William Carleton, the Authentic Voice
21.6 x 13.8 cm. l, 455 pp. 2006 Irish Literary Studies series (ISSN 0140-895X) volume 53
The William Carleton Summer School is one of the most important literary festivals on the island in that there are very few that make a point of studying an aspect of Ireland before the Great Famine. William Carleton (1794-1869) is the greatest author to have written about the Irish peasant and the Ireland of the period immediately preceding it: he enables the reader to think back past the Famine into the culture – particularly the peasant culture – of that time, confused, rich, tortured, bilingual, that made him as a writer.

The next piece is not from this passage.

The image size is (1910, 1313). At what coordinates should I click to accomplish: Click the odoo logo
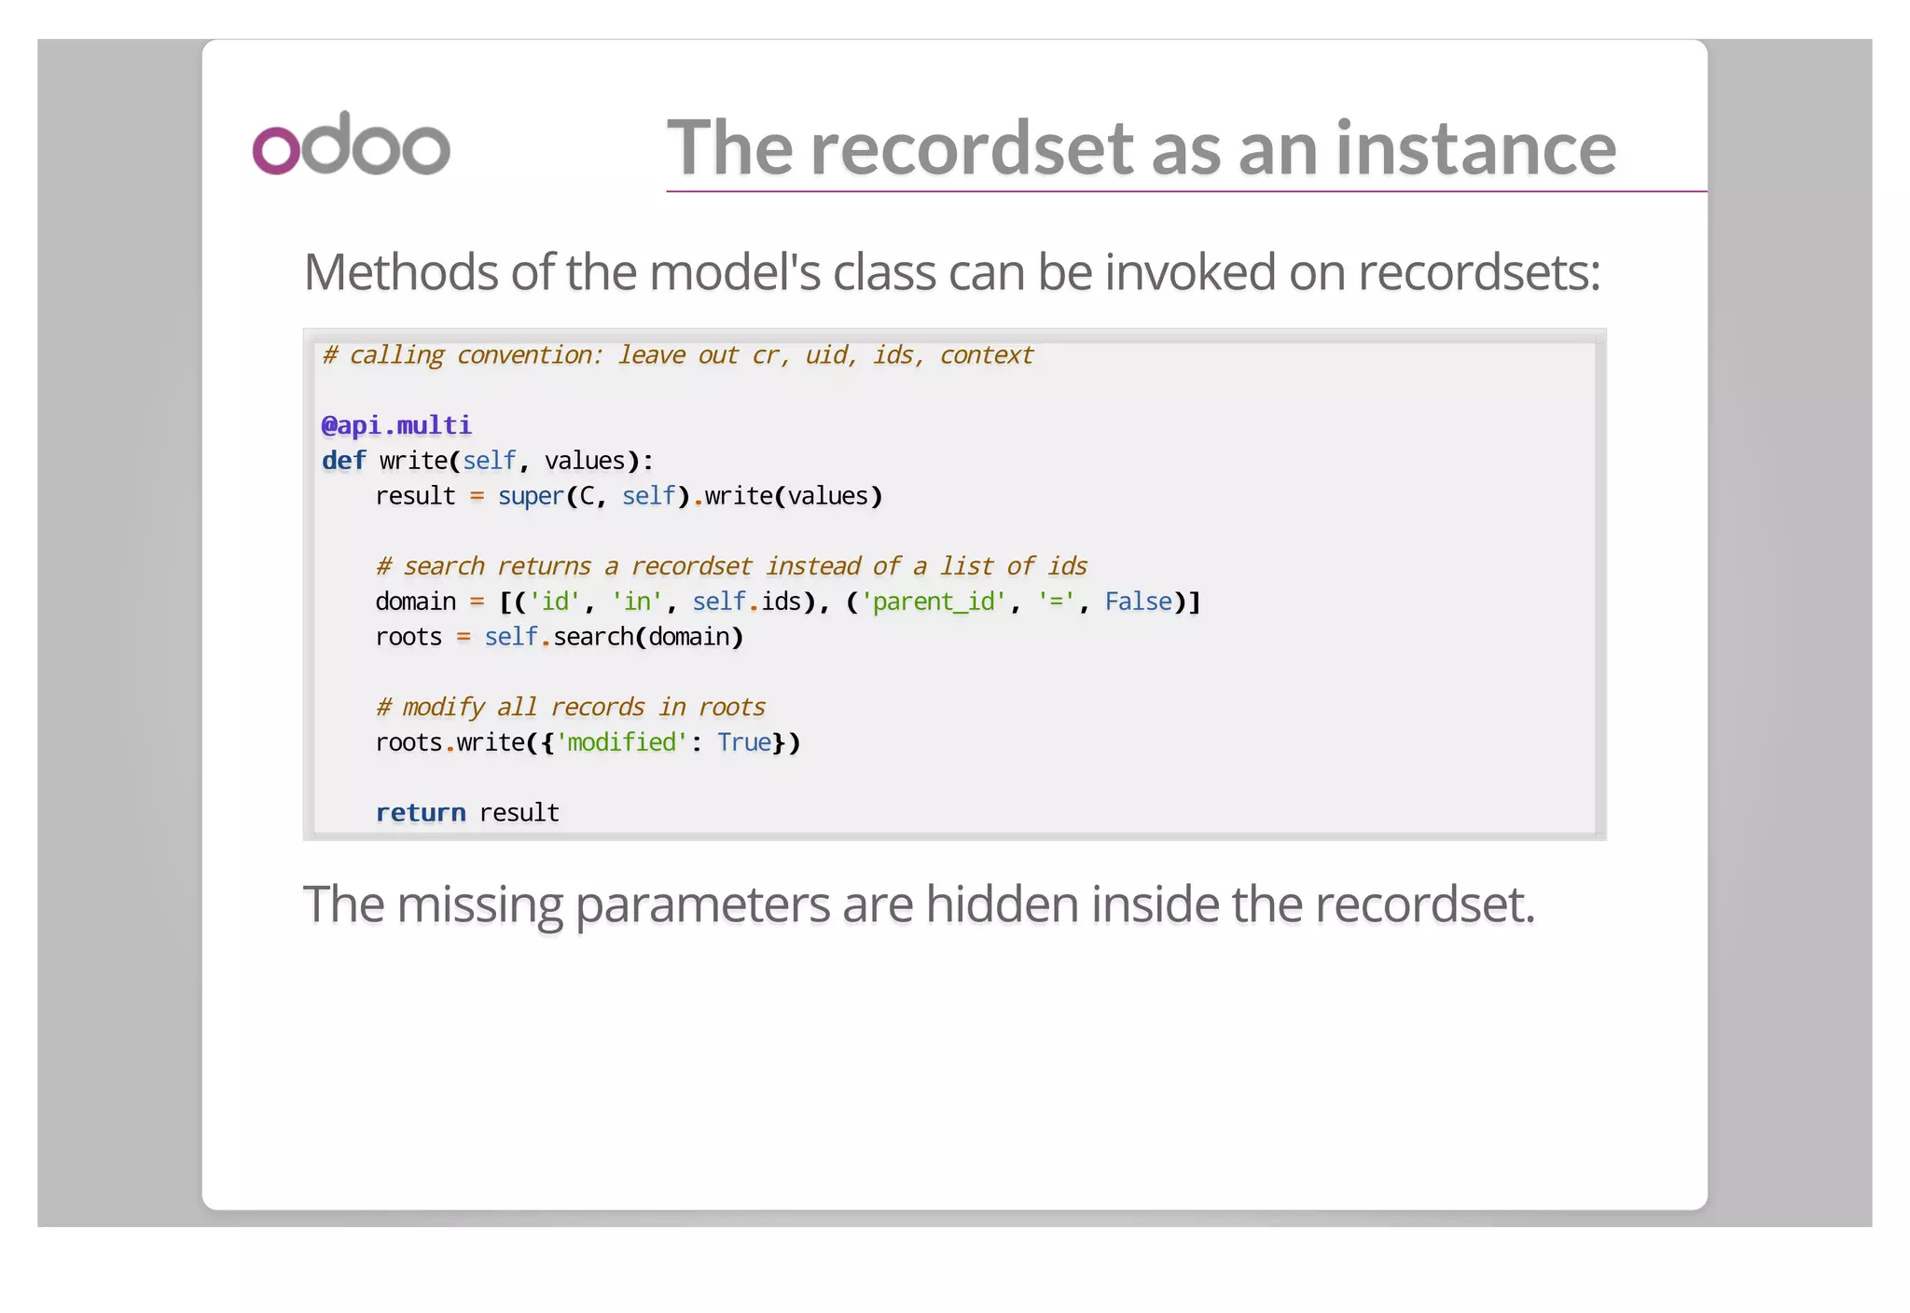click(x=351, y=145)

Enjoying immense popularity during his lifetime, his popularity dwindled but a century after his death it began to revive, not least because of the influence of the Summer School. The lectures given at the School and revised for publication in William Carleton, The Authentic Voice provide ample evidence that he was one of the greatest entertainers of Irish literature in English.
This volume also contains contemporary portraits of Carleton, reproduces previously unpublished letters and documents, a chronology, publication history of his writings, provides fine line illustrations by Sam Craig and detailed maps of the countryside he loved and wrote about, so this is an indispensable book for everyone interested in Carleton and pre-Famine Ireland.
Edited by Gordon Brand, the collection contains contributions by Gordon Brand, Terence Brown, Brian Earls, Peter Denman, Owen Dudley Edwards, Marianne Elliott, Thomas Flanagan, Roy Foster, Maurice Harmon, Seamus Heaney, Eamonn Hughes, Jack Johnston, John Kelly, Declan Kiberd, David Krause, Robin Marsh, John Montague, Pat John Rafferty, Sean Skeffington, Barry Sloan, Norman Vance, and Robert Welch.